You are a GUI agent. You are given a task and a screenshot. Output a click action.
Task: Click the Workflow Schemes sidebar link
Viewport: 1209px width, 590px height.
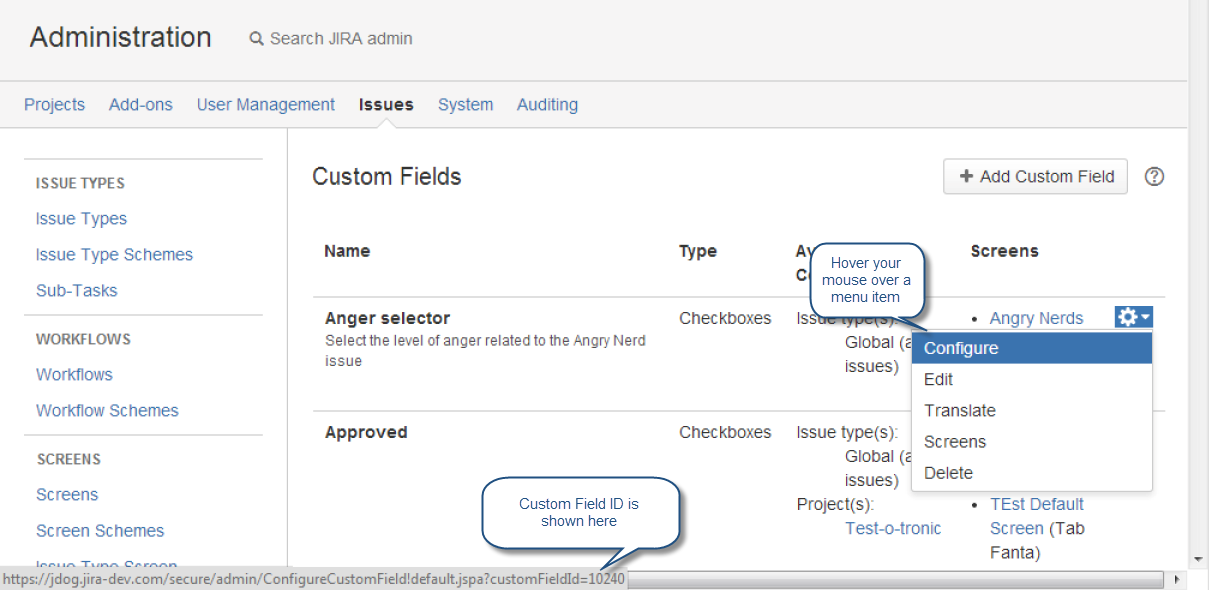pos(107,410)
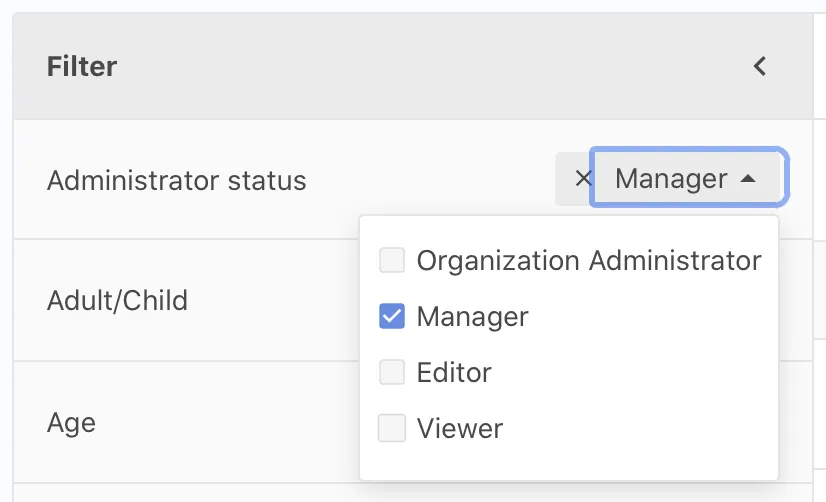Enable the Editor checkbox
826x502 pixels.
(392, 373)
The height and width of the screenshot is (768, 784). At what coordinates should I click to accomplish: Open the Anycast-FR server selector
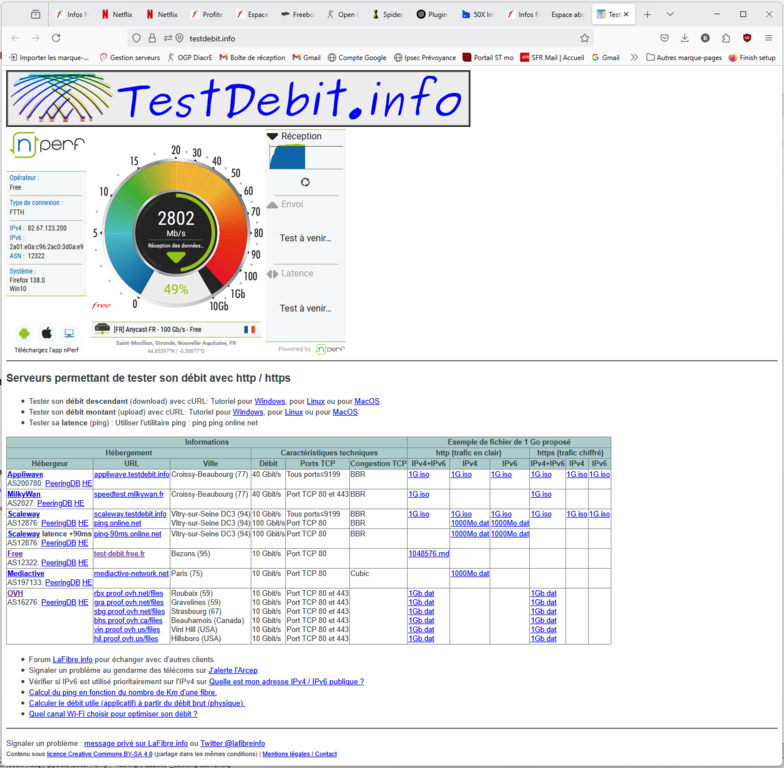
---
# What is required:
Without the pictures, repeat the listing word for word.

# Exercise solution:
You are a GUI agent. You are given a task and a screenshot. Output a click action.
Task: Click the Workflow Schemes sidebar link
Viewport: 1209px width, 590px height.
pos(107,410)
Enable the Editor checkbox
826x502 pixels.
(392, 373)
The height and width of the screenshot is (768, 784). At what coordinates should I click to accomplish: Open the Anycast-FR server selector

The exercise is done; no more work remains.